Task objective:
Working from the records below, repeat exactly the lines starting at the line that contains "You are a computer-use agent. Image resolution: width=1024" and ending at the line that contains "Task: Expand the Deduction", inclusive.

(Stored data entries)
__________
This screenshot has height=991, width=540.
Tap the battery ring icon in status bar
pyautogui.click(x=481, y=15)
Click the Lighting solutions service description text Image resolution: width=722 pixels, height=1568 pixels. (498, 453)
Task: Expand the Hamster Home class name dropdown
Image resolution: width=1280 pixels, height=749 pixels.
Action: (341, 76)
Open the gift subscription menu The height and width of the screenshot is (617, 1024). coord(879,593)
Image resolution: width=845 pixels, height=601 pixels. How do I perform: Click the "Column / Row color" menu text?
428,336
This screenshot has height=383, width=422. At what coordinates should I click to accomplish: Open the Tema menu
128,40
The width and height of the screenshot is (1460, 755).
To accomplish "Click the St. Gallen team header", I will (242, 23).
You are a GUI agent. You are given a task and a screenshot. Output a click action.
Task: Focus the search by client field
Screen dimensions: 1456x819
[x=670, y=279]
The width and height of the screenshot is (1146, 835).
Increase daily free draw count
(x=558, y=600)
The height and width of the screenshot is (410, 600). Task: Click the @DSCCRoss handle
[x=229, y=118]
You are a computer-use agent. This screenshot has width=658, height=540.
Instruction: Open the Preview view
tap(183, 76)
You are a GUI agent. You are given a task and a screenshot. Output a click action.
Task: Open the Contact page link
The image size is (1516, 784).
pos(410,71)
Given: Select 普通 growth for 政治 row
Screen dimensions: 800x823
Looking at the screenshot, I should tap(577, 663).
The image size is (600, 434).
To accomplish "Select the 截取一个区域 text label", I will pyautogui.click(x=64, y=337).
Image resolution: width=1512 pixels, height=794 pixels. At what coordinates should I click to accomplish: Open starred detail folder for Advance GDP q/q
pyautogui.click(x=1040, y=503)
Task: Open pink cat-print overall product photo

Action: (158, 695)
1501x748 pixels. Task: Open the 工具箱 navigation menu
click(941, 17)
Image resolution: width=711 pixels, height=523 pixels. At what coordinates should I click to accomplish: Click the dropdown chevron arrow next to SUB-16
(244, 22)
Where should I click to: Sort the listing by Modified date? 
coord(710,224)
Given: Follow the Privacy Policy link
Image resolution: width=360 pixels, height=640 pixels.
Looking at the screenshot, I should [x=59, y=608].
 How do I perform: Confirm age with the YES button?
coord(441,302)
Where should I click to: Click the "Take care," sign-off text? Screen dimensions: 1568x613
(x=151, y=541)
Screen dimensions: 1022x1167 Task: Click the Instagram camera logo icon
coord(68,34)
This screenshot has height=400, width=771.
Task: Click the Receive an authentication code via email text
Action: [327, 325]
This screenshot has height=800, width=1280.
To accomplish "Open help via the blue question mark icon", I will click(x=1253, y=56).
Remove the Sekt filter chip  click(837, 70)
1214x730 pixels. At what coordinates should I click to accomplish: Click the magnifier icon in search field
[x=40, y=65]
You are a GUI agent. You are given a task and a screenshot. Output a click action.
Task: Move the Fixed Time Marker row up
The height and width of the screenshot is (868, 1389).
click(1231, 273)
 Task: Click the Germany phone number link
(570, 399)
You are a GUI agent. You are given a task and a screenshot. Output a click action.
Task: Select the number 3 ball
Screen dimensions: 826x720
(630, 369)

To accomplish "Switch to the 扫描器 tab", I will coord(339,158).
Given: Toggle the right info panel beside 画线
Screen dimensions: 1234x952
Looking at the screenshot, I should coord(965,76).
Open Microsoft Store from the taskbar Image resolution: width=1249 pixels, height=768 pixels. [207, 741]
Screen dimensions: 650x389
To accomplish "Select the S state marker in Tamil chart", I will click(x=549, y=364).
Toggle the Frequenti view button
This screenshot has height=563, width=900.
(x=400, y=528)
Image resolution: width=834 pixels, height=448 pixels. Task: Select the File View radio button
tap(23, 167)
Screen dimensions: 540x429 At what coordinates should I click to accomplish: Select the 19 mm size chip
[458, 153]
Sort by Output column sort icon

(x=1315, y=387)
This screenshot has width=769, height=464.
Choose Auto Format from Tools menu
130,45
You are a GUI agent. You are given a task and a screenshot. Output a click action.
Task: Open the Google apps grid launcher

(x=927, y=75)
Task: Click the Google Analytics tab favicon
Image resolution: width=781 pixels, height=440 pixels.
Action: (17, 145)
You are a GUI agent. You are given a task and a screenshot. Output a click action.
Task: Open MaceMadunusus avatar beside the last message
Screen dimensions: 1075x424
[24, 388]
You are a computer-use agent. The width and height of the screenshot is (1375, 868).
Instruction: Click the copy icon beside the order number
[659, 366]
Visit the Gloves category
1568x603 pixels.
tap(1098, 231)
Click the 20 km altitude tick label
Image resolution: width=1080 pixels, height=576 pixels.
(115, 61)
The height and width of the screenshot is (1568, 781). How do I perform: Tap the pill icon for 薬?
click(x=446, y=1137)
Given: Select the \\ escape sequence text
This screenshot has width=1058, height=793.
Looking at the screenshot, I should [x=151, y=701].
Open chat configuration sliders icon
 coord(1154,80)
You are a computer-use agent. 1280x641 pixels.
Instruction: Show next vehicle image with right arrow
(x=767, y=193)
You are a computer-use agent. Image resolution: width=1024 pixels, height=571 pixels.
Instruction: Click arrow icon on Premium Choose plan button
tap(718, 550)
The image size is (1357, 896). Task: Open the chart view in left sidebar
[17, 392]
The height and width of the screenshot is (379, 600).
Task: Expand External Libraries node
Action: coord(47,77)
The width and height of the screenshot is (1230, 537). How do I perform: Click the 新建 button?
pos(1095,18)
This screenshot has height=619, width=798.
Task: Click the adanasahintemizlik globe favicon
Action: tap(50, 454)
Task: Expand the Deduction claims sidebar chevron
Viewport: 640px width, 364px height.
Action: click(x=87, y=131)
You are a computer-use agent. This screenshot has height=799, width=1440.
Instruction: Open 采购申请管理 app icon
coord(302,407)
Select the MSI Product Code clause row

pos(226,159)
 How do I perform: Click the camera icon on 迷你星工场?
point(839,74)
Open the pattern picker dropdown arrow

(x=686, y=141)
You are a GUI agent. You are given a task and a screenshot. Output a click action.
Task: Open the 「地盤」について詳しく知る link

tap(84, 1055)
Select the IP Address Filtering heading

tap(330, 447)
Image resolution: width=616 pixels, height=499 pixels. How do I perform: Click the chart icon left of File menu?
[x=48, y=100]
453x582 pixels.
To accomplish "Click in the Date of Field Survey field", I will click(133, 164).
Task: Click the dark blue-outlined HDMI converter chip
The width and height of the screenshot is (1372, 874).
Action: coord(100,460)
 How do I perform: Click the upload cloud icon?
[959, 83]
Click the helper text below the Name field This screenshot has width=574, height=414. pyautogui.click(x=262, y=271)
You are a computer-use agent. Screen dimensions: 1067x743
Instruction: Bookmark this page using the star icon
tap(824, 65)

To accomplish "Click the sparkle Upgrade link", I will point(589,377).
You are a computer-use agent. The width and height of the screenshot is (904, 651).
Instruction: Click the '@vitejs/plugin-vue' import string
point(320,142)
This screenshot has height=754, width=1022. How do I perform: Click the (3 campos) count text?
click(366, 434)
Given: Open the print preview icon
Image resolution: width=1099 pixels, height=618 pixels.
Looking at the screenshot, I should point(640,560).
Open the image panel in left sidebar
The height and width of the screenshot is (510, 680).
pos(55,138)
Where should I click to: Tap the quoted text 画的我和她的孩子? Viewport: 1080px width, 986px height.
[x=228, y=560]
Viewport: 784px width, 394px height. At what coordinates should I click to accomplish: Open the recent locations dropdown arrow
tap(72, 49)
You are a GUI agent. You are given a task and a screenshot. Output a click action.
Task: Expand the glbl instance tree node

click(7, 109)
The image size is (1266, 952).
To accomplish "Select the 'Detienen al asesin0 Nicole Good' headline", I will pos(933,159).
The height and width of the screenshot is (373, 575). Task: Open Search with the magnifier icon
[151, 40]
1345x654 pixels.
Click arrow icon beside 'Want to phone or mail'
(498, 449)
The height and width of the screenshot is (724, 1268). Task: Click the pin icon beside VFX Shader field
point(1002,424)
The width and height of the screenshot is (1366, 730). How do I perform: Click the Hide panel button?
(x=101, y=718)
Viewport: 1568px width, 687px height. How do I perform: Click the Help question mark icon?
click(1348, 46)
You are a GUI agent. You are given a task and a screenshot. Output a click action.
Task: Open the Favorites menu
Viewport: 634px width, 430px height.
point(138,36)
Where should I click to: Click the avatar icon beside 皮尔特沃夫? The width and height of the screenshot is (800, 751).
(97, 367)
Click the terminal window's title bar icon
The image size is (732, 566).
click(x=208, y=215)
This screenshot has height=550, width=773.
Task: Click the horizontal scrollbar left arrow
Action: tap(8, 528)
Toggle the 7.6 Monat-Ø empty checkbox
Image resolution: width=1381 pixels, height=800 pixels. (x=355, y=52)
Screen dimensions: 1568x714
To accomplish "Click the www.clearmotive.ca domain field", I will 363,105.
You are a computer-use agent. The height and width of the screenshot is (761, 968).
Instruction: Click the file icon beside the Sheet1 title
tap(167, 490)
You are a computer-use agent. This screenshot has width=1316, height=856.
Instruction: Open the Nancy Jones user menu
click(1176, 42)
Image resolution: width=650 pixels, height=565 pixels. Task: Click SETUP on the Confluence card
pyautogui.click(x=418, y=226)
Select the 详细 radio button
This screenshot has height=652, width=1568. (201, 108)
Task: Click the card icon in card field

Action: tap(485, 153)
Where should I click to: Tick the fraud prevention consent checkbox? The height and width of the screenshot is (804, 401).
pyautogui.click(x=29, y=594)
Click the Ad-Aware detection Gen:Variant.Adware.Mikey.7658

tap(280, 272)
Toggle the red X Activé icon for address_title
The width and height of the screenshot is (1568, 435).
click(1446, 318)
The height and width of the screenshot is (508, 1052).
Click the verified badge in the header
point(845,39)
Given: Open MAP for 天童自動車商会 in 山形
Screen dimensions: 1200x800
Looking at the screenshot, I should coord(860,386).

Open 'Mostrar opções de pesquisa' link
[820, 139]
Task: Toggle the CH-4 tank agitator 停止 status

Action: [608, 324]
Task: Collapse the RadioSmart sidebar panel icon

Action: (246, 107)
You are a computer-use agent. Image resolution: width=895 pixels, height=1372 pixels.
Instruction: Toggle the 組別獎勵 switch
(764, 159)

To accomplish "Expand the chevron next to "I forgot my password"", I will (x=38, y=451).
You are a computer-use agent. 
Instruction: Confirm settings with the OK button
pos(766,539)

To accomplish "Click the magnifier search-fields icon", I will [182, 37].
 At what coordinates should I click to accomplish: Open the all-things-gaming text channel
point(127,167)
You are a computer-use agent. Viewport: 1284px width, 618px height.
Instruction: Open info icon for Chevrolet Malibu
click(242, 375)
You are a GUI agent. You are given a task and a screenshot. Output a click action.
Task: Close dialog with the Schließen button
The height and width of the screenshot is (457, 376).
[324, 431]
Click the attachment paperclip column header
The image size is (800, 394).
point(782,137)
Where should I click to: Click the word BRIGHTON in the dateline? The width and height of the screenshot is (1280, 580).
__________
Answer box:
You are a computer-use agent. Image resolution: width=1024 pixels, height=571 pixels.
Instruction: Click arrow icon on Premium Choose plan button
tap(718, 550)
The image size is (1357, 896). Task: Open the chart view in left sidebar
[17, 392]
The height and width of the screenshot is (379, 600).
Task: Expand External Libraries node
Action: coord(47,77)
The width and height of the screenshot is (1230, 537). How do I perform: Click the 新建 button?
pos(1095,18)
This screenshot has height=619, width=798.
Task: Click the adanasahintemizlik globe favicon
Action: tap(50, 454)
Task: Expand the Deduction claims sidebar chevron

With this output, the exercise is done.